【東京創元社】
『ぼくのミステリな日常』

若竹七海著 



 よく「連作短編集」という言葉を聞く。ひとつひとつの作品が短編として独立している純粋な短編集ではなく、たとえば同じ登場人物が複数の物語で活躍したり、ある特定のテーマにもとづいて、短編として独立していながらどこかでつながりがあったりする作品集のことである。前者であれば、たとえば鯨統一郎の『邪馬台国はどこですか?』や加納朋子の『ななつのこ』などが、後者であれば北森鴻の『共犯マジック』や佐藤哲也の『異国伝』などが思い浮かぶが、とくに、いっけんすると何の関係もなさそうな短編が収められていると思わせておいて、じつはそれぞれの短編が、より大きな仕掛けをほどこすための要素のひとつとしても機能していることが最後の最後にあきらかになるタイプの連作短編集は、その仕掛けがうまくいけば、下手な長編よりもはるかに読者の記憶に深い印象をあたえることが可能である。

 私の読書傾向はどちらかというと小粒な短編集よりも、ボリュームのある長編を好むのだが、私が日頃から抱いている読書に対するひとつの信念――その本がほんとうに面白いのかどうかは、最後まで読まなければけっしてわからない、という信念をあらためて認識させられるのは、上述のような上質の連作短編集を読み終えたときである。今回紹介する本書『ぼくのミステリな日常』もまた、連作短編集として分類できる作品であるが、もし本書を途中までしか読んでないのに、それで本書の価値がすべて判断できると思って読むのをやめてしまった方がいらっしゃるのだとしたら、それはじつにもったいないことだと言わなければならない。

 二千人もの従業員をかかえ、各地に支店をもつ中堅どころの建設コンサルタント会社ではたらいていたある女性が、なぜか月刊の社内報の製作をまかされ、その社内報に載せる短編小説を書いてくれる身近な人物として、大学時代の先輩の友人を紹介してもらう、という設定でつづられる本書には、あくまでペンネームもない「匿名作家」が書いたものとして、合計12作の短編が収められている。
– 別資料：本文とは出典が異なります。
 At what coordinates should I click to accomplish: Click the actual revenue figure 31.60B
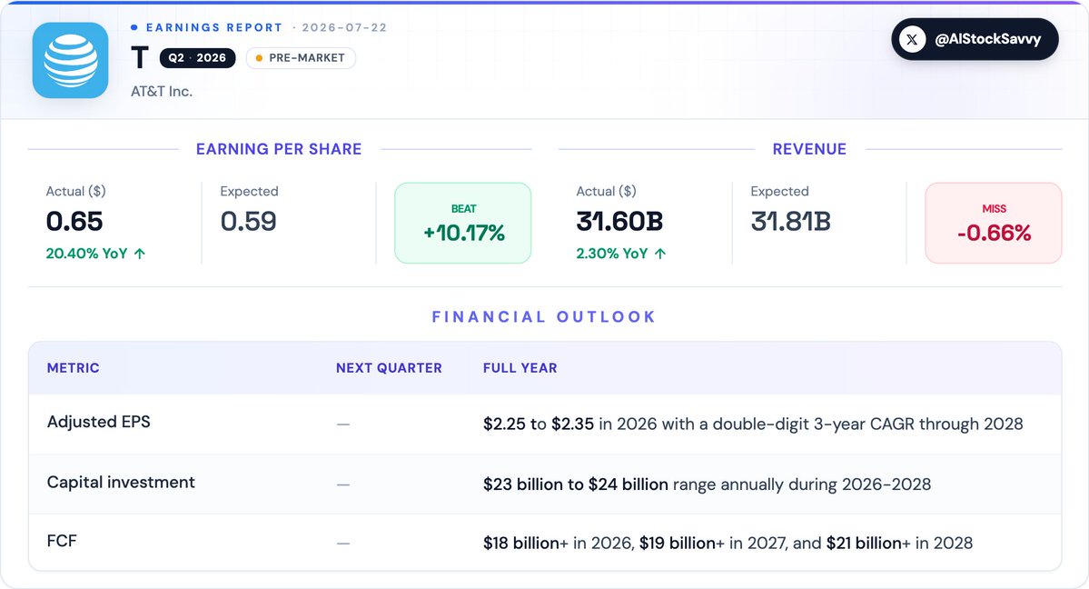[x=619, y=222]
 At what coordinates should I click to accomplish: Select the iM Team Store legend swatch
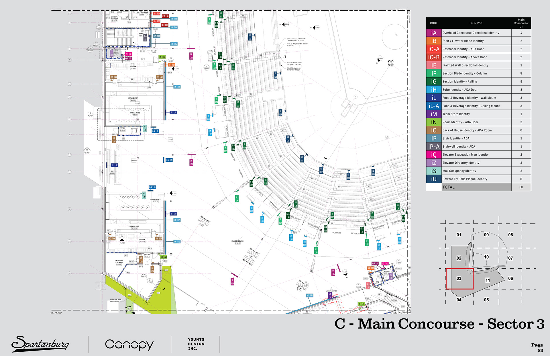pyautogui.click(x=434, y=114)
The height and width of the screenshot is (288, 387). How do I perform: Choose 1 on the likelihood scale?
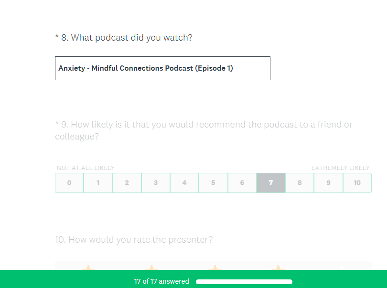click(x=98, y=183)
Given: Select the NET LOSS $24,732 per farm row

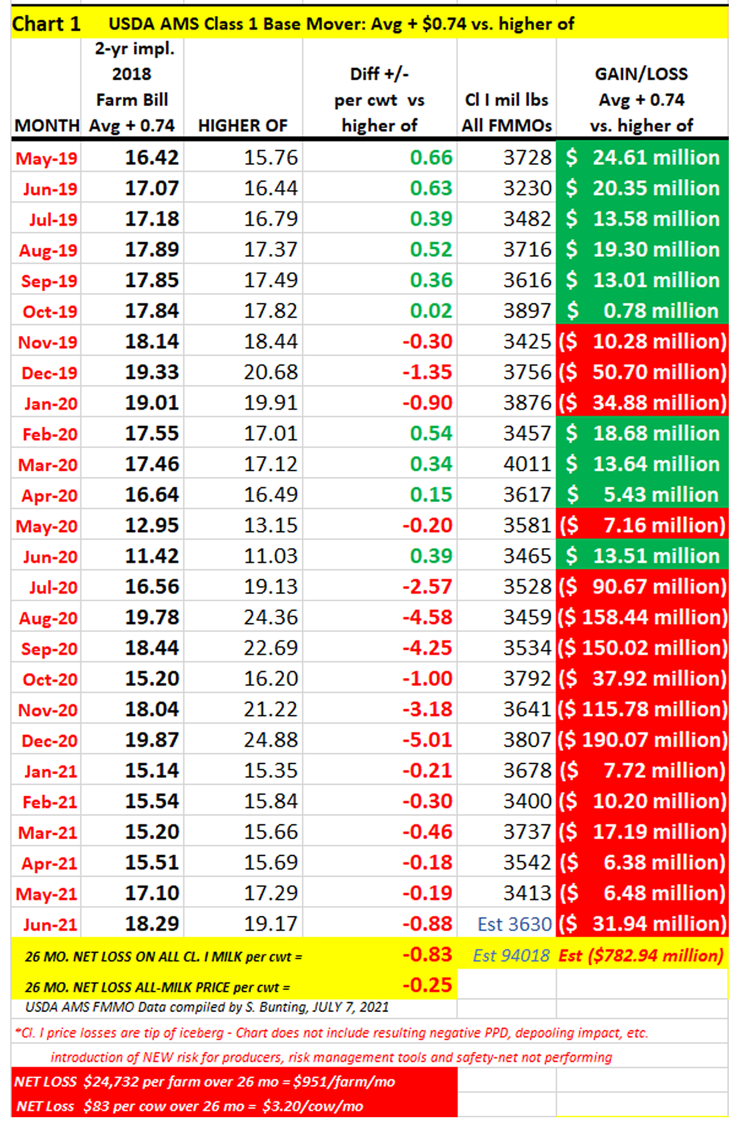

月刊誌ということで、一年をとおして月1作のペースで書かれた作品は、社内報のもくじ(本書にはそれぞれの短編の頭に、社内報のもくじが載せられている)には「匿名作家による連作短編小説」と銘打たれており、当然のことながら私たち読者は、それらの短編集がなんらかのつながりをもっていることを期待するわけである。だが、これらの短編集を結びつけるつながりとは、どんなものなのだろうか。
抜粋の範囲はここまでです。